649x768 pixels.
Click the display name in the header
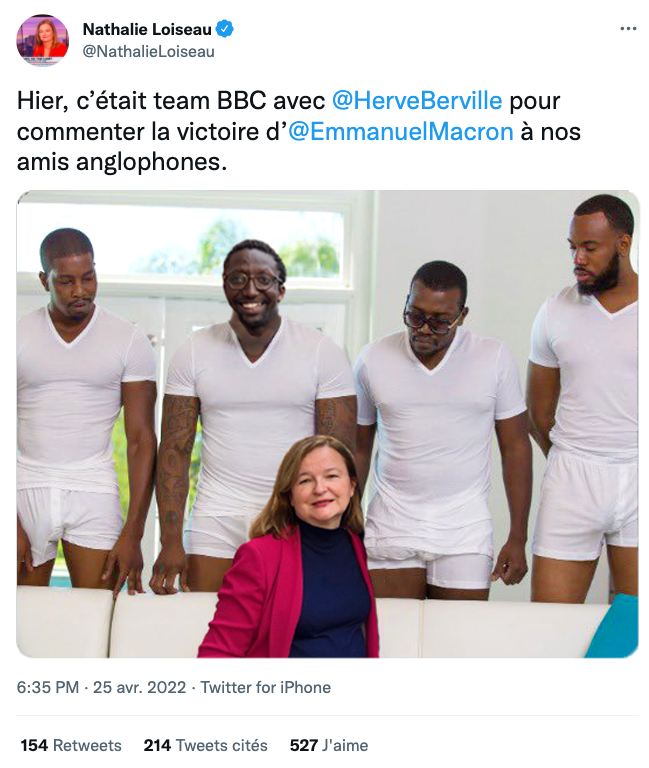[147, 29]
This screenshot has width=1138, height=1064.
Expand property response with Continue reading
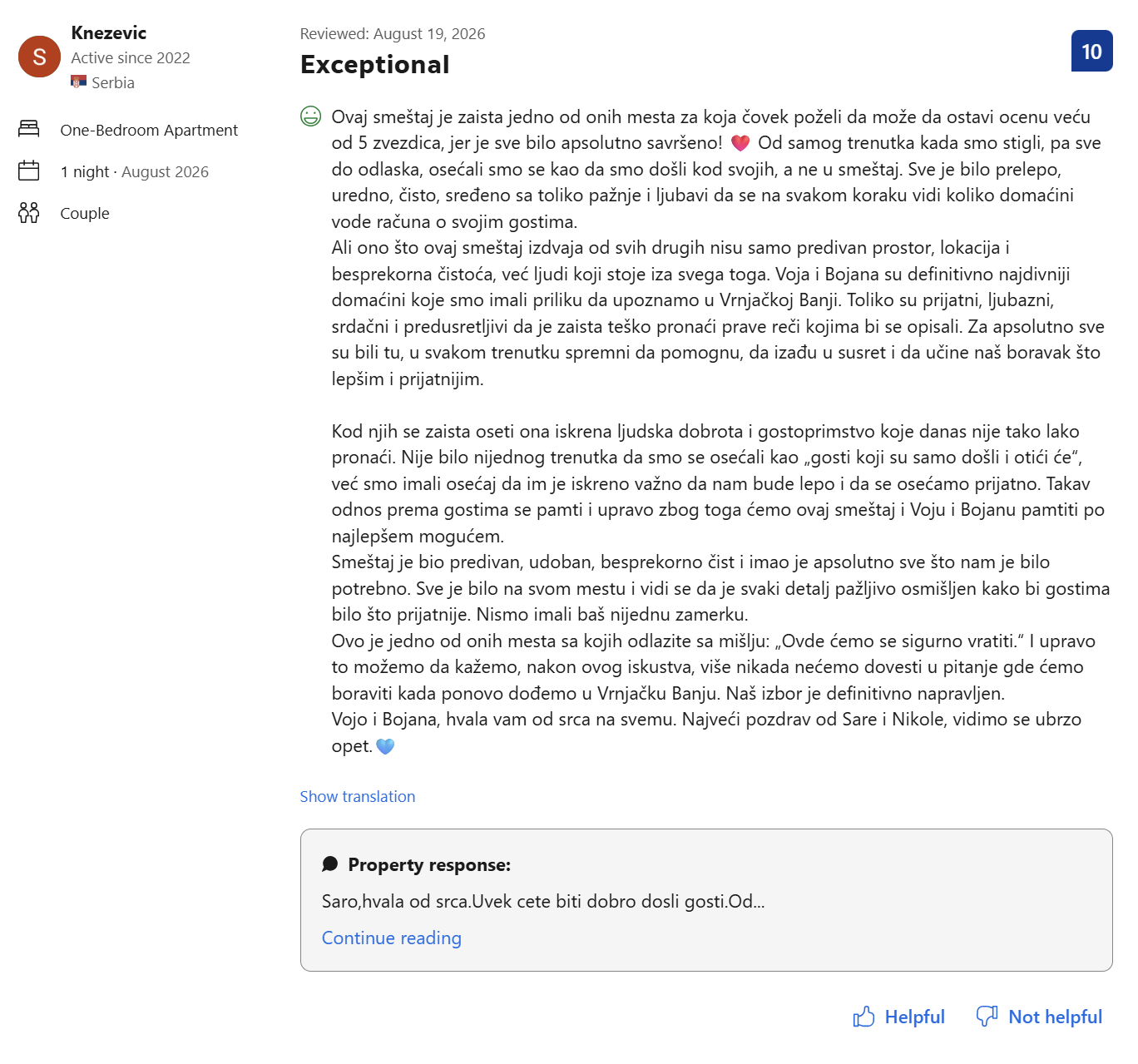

-----

## WORK ITEM
Give again, unchanged, only the lines from the line containing "Click the display name in the header" to the last line of the records above. Pictures do not belong in the copy.

## YOUR SOLUTION
Click the display name in the header
[147, 29]
This screenshot has width=1138, height=1064.
Expand property response with Continue reading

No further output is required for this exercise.